Nocturne in Black and Gold  - Whistler
     Later, when dark times clouded my life, the anchor and hope of a testimony was not there. During one very difficult time, I was so emotionally drained and that the guilt and fear that was associated with facing my doubts had been exhausted. Without those barriers, I then openly wondered whether God even existed. The thought that perhaps the precepts that I had been taught since childhood might be a fable, was a very depressing thought. But, I had come to the point, where the thought of not knowing the truth was even more depressing.



     I wanted nothing more than to find the truth, whatever it was. It was time that I followed Joseph Smith’s example, and find out for myself. With a strong motivation that I had never had before in my life, I tested this religion. I researched it. I read books about theology. I read the Book of Mormon, Doctrine of Covenants, pearl of Great Price and started the New Testament. I underlined verses I thought to be important, and wrote questions I had in the margins. I discovered that some ideas that I had previously thought represented doctrine, did not. I went to action. In a renewed effort, I tried to live the commandments. I remember one particular afternoon when I had put my tithing in an envelope and was taking it to my mail box to send it to the bishop’s office. Before, tithing had been something that I did simply because I was supposed to. This time, I paused for awhile before dropping it in, wondering if I was doing it in vain. Surely, I was being conned!

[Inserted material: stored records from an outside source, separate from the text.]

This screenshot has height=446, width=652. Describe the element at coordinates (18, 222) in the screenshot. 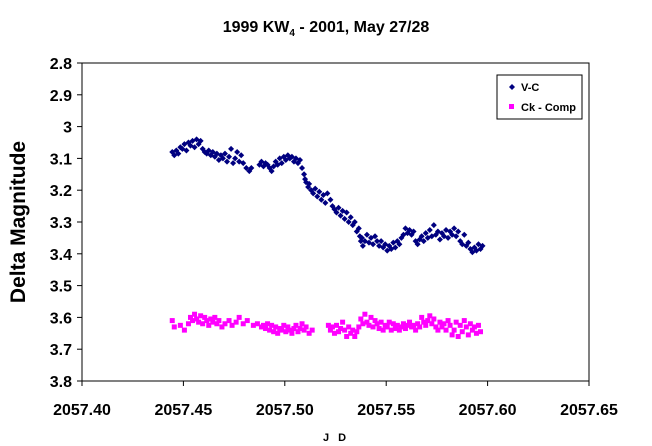

I see `y-axis-label: Delta Magnitude` at that location.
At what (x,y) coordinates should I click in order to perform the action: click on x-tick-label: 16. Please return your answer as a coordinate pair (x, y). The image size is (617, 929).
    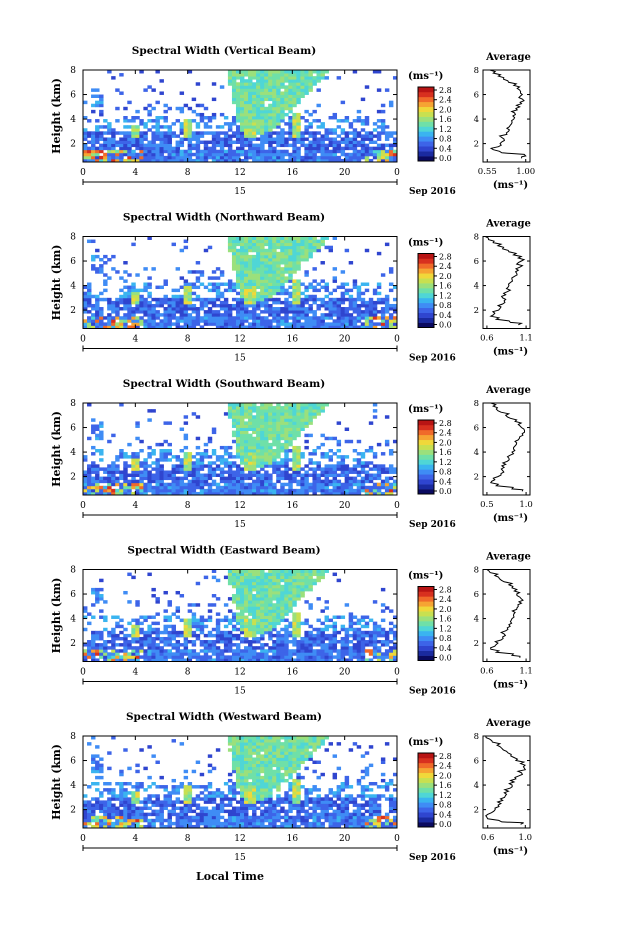
    Looking at the image, I should click on (293, 340).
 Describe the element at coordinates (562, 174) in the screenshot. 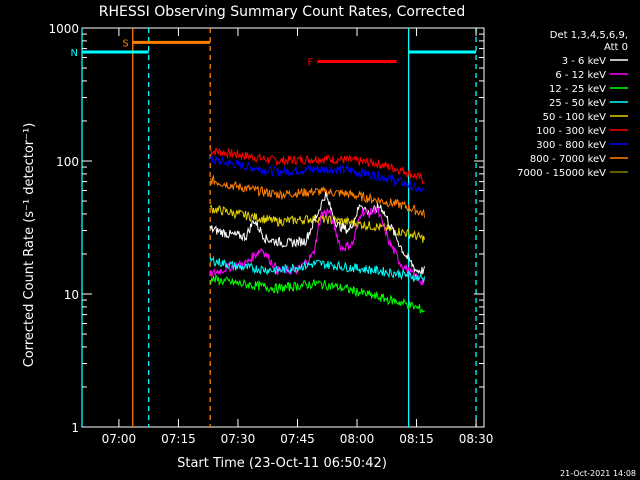

I see `legend-entry-label-8: 7000 - 15000 keV` at that location.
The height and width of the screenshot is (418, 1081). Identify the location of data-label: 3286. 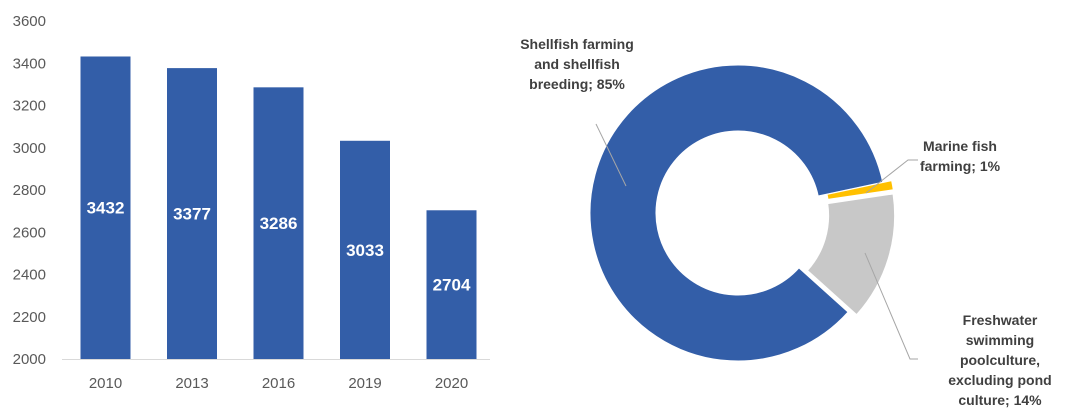
(279, 224).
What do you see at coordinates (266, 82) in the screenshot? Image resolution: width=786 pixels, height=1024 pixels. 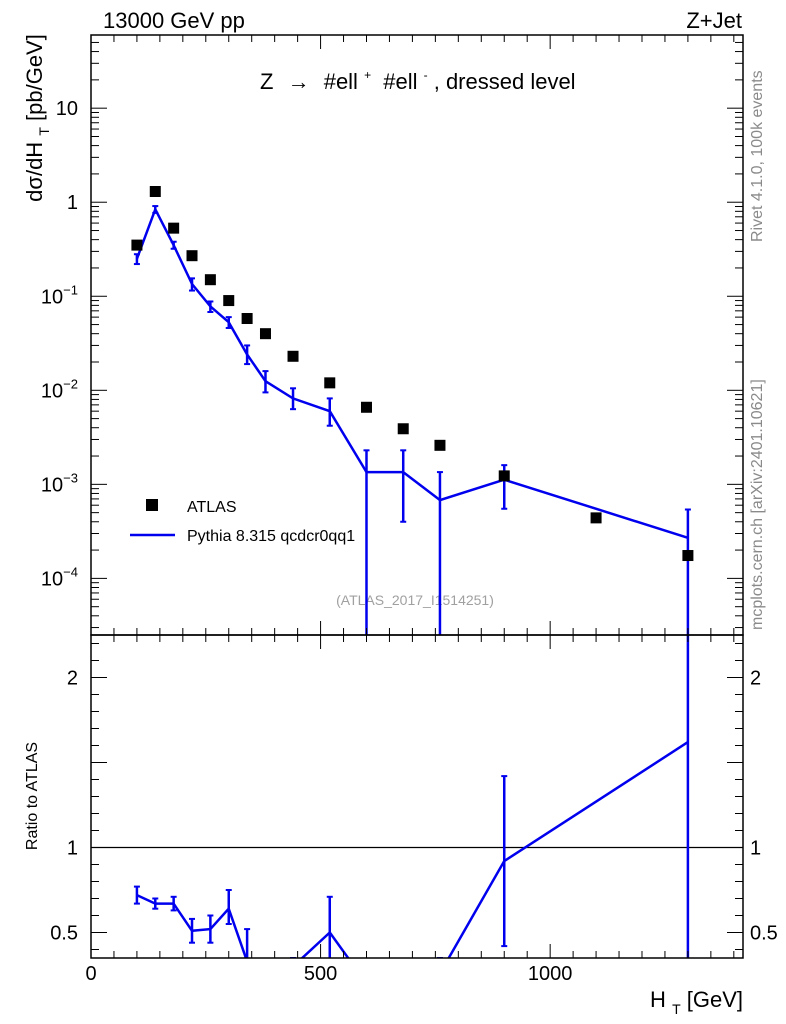 I see `title-z: Z` at bounding box center [266, 82].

     And last, I prayed. I prayed with sincerity. I truly wanted to know if Heavenly Father was there.
And one night, I received my answer. Heavenly Father was really there, and he had communicated with me. He loved me.
     Through good times and trials I now had hope, motivation and a bright perspective. My life had purpose.
  
   “Follow the example of Joseph Smith and the pattern of the Restoration. Turn to the scriptures. Kneel in prayer. Ask in faith. Listen to the Holy Ghost. Learn that your name and needs are known by our Heavenly Father, just as Joseph’s were. Live the gospel with patience and persistence”.